The Brand New Monty Python Bok
- Cover of The Brand New Monty Python Bok hardback, 1973.
- Editor: Eric Idle
- Authors: Graham Chapman John Cleese Terry Gilliam Eric Idle Terry Jones Michael Palin
- Illustrator: Terry Gilliam Peter Brookes
- Language: English
- Genre: Humour
- Publisher: Methuen
- Publication date: 1 November 1973
- Publication place: United Kingdom
- Published in English: Print (hardcover)
- ISBN: 0-413-30130-3
- Preceded by: Monty Python's Big Red Book
- Followed by: Monty Python and the Holy Grail (Book)

= The Brand New Monty Python Bok =

1973 Comedy Book By Monty Python

The Brand New Monty Python Bok was the second book to be published by the British comedy troupe Monty Python. Edited by Eric Idle, it was published by Methuen Books in 1973 and contained more print-style comic pieces than their first effort, Monty Python's Big Red Book.

The white dust jacket was printed with some realistic looking smudged fingerprints on the front, leading to several complaints and returned copies from booksellers. These complaints paled in comparison to the fuss created about the cover printed on the actual book. The title of the fake cover was Tits 'n Bums, appearing as a pornographic magazine with a background photo of several intertwined naked women, but purporting to be a church magazine with articles such as "Are you still a verger?", and a 'weekly look at church architecture'. As Michael Palin remembered: "Our publisher Geoffrey Strachan told the story of an elderly lady bookseller from Newbury who refused to believe the fingerprints were put there deliberately. 'In that case I shall sell the books without their jackets', she said and slammed the phone down so quickly that Geoffrey was unable to warn her that beneath each dust-cover was a mock soft-core magazine".

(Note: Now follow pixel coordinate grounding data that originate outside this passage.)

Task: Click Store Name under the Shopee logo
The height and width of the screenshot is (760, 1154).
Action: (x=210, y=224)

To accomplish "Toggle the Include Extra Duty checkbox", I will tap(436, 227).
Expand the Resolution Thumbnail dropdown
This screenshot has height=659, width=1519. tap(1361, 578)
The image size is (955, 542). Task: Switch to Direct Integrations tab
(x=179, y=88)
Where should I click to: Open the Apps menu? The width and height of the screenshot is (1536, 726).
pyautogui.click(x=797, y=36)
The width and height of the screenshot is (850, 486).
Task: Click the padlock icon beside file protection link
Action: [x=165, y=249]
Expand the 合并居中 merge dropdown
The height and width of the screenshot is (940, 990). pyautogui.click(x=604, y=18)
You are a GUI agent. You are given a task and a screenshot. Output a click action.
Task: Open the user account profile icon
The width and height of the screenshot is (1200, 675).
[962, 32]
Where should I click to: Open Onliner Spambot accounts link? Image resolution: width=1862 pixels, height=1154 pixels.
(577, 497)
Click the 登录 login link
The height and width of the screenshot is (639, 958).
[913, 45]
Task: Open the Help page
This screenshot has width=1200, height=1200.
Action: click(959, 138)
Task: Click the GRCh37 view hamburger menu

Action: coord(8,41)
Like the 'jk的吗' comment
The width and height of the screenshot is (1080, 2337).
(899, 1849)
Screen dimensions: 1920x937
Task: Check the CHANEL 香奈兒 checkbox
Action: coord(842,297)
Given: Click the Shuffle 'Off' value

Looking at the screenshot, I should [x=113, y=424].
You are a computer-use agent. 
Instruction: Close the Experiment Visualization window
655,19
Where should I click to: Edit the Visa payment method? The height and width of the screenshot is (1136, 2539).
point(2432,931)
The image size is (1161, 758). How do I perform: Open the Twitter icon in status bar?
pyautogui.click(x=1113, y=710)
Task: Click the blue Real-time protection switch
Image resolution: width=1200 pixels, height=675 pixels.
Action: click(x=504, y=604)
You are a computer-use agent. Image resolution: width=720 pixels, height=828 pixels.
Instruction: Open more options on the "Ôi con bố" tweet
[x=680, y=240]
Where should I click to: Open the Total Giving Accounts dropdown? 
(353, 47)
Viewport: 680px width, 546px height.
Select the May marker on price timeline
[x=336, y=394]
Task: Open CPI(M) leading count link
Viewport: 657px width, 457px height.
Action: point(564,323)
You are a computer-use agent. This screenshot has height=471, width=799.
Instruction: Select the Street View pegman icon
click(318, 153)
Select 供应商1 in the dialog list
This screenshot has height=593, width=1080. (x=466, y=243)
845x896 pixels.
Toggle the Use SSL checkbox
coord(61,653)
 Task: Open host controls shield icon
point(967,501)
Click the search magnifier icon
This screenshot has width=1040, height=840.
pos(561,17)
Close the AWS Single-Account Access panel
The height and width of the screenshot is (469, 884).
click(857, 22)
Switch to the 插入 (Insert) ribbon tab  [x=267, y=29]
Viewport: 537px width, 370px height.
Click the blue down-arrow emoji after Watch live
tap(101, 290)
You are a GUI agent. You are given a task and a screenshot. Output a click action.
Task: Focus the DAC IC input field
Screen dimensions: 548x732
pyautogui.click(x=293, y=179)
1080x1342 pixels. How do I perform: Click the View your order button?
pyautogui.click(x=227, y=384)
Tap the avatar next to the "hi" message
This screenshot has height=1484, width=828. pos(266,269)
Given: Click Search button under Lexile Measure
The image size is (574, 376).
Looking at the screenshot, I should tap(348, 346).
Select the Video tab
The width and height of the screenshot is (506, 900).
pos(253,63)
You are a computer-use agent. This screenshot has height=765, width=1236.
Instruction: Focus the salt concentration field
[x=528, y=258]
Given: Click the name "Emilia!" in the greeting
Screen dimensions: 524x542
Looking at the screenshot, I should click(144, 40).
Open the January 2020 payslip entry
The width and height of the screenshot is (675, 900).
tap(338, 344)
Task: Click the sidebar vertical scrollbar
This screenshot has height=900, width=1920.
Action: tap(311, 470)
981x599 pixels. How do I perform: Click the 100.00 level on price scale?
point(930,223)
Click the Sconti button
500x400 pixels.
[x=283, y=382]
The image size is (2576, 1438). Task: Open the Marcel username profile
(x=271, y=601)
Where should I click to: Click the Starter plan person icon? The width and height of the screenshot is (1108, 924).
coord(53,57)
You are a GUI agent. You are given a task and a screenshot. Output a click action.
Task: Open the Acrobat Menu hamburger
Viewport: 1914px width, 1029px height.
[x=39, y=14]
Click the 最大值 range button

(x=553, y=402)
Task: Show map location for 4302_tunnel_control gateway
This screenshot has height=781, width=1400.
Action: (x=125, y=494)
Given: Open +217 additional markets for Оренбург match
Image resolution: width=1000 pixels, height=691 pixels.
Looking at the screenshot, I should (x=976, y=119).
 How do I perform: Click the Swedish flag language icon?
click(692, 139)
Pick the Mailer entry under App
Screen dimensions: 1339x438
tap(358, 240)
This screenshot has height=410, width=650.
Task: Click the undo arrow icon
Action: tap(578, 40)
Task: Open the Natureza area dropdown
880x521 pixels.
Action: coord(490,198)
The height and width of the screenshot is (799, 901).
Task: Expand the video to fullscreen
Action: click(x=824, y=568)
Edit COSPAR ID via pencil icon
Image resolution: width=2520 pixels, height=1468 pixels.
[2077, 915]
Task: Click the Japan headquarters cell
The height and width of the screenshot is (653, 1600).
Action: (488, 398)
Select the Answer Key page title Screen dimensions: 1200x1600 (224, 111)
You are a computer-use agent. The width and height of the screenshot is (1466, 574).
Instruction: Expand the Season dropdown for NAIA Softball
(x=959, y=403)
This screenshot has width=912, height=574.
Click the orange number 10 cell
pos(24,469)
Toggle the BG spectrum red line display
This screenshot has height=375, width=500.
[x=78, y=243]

The book contained an amalgamation of print-style pieces and material derived from Flying Circus sketches. Examples of the former include an interconnected series of jokes based on figures of speech and an advertisement for the fictional Welsh martial art of Llap Goch, which claims to be able to teach students how to grow taller, stronger, faster, and more deadly in a matter of days. Examples of the latter include Sam Peckinpah's "Salad Days" and the Travel Agent sketch, a collection of stereotypes about annoying tourists and the perils of inter-country air travel.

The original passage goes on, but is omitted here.